Stored records
--------------------------------

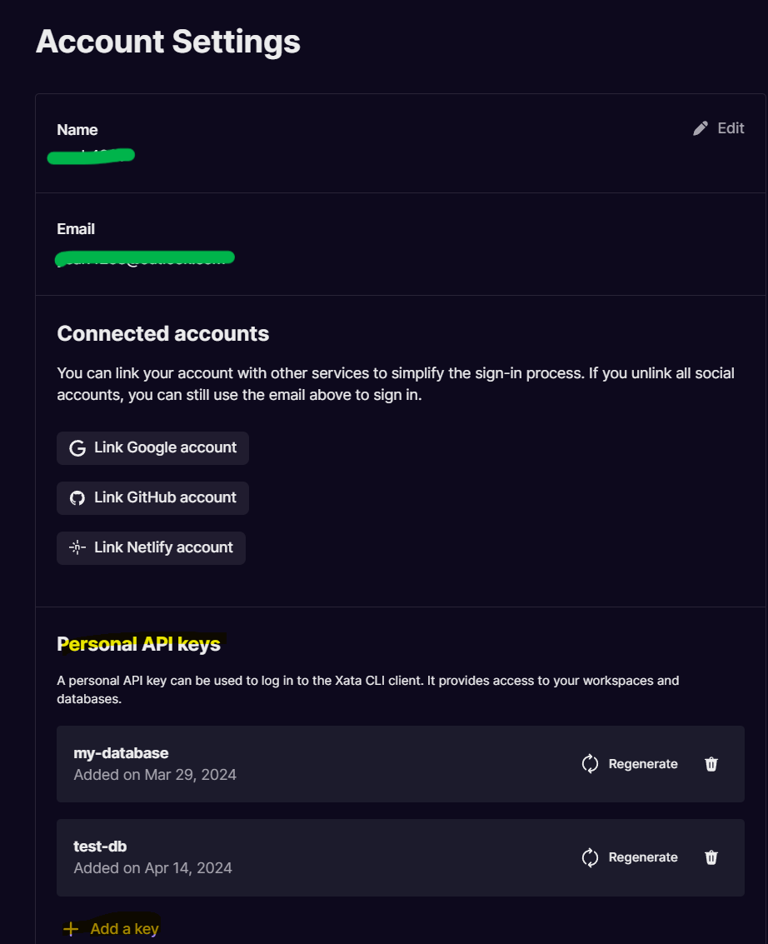Click the redacted Email address value
This screenshot has width=768, height=944.
click(145, 258)
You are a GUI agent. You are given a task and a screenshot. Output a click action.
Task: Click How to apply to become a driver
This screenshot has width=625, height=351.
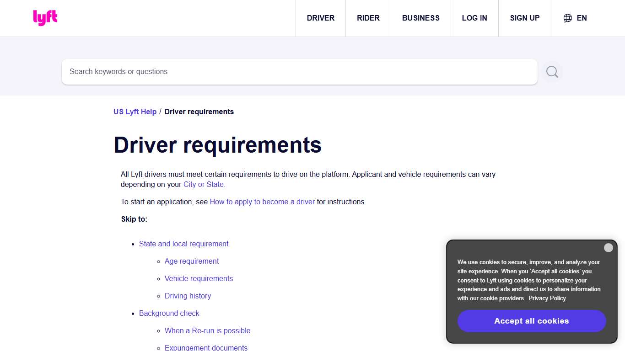[x=262, y=202]
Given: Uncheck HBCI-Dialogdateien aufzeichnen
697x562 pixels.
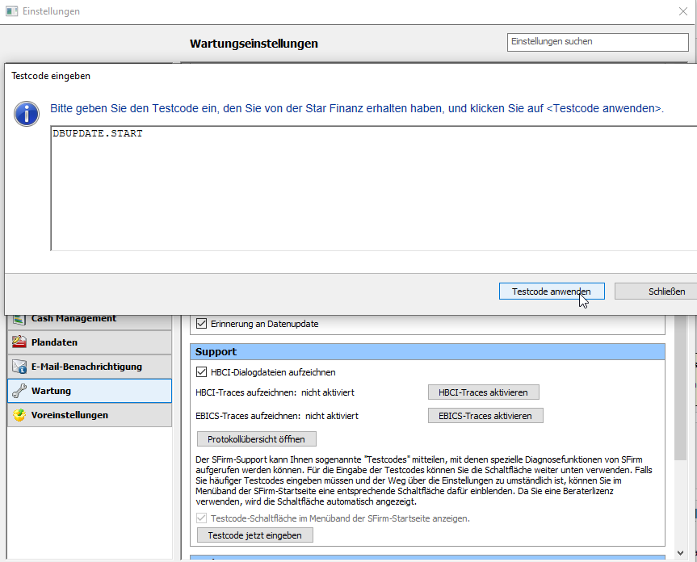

--------------------------------

→ PROBLEM
Quote exactly, and nothing besides, the lines from the one with "Task: Click How to apply to become a driver" through the end of the records above; include both ends and omit the pictures.

→ WRITTEN SOLUTION
Task: Click How to apply to become a driver
This screenshot has width=625, height=351.
[x=262, y=202]
Given: Uncheck HBCI-Dialogdateien aufzeichnen
697x562 pixels.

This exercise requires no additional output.